══ THE DATA ══
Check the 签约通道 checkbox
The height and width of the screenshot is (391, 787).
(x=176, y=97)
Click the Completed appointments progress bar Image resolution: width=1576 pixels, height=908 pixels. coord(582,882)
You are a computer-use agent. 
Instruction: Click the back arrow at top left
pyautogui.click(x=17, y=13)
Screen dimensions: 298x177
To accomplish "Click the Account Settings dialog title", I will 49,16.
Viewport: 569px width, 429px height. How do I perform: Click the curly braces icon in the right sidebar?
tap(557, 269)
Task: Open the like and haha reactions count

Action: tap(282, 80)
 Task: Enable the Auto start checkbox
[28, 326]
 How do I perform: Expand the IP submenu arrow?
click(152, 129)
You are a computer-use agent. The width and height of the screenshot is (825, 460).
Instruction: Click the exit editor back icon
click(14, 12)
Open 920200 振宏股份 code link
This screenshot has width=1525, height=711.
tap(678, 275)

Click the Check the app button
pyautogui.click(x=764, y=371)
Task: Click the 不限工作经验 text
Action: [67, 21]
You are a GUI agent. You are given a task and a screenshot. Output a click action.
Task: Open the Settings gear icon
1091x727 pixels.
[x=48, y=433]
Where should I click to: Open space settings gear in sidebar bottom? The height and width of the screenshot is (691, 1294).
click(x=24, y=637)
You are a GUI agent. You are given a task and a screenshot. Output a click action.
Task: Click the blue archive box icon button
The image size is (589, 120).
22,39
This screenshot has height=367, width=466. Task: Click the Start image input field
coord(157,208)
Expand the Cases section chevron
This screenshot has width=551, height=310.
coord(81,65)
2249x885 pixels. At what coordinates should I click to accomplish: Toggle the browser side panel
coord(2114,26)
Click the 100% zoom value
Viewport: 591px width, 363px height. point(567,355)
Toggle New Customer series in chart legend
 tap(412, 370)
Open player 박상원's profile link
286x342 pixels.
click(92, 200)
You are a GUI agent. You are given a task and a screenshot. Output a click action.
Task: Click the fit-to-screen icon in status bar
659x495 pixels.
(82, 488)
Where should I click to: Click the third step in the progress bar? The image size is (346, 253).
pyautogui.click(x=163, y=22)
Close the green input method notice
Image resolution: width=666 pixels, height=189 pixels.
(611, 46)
═══
Copy out the whole listing, exactly as written.

Check the 签约通道 checkbox
The height and width of the screenshot is (391, 787).
(x=176, y=97)
Click the Completed appointments progress bar Image resolution: width=1576 pixels, height=908 pixels. coord(582,882)
You are a computer-use agent. 
Instruction: Click the back arrow at top left
pyautogui.click(x=17, y=13)
Screen dimensions: 298x177
To accomplish "Click the Account Settings dialog title", I will 49,16.
Viewport: 569px width, 429px height. How do I perform: Click the curly braces icon in the right sidebar?
tap(557, 269)
Task: Open the like and haha reactions count

Action: tap(282, 80)
 Task: Enable the Auto start checkbox
[28, 326]
 How do I perform: Expand the IP submenu arrow?
click(152, 129)
You are a computer-use agent. The width and height of the screenshot is (825, 460).
Instruction: Click the exit editor back icon
click(14, 12)
Open 920200 振宏股份 code link
This screenshot has width=1525, height=711.
tap(678, 275)

Click the Check the app button
pyautogui.click(x=764, y=371)
Task: Click the 不限工作经验 text
Action: [67, 21]
You are a GUI agent. You are given a task and a screenshot. Output a click action.
Task: Open the Settings gear icon
1091x727 pixels.
[x=48, y=433]
Where should I click to: Open space settings gear in sidebar bottom? The height and width of the screenshot is (691, 1294).
click(x=24, y=637)
You are a GUI agent. You are given a task and a screenshot. Output a click action.
Task: Click the blue archive box icon button
The image size is (589, 120).
22,39
This screenshot has height=367, width=466. Task: Click the Start image input field
coord(157,208)
Expand the Cases section chevron
This screenshot has width=551, height=310.
coord(81,65)
2249x885 pixels. At what coordinates should I click to accomplish: Toggle the browser side panel
coord(2114,26)
Click the 100% zoom value
Viewport: 591px width, 363px height. point(567,355)
Toggle New Customer series in chart legend
 tap(412, 370)
Open player 박상원's profile link
286x342 pixels.
click(92, 200)
You are a GUI agent. You are given a task and a screenshot. Output a click action.
Task: Click the fit-to-screen icon in status bar
659x495 pixels.
(82, 488)
Where should I click to: Click the third step in the progress bar? The image size is (346, 253).
pyautogui.click(x=163, y=22)
Close the green input method notice
Image resolution: width=666 pixels, height=189 pixels.
(611, 46)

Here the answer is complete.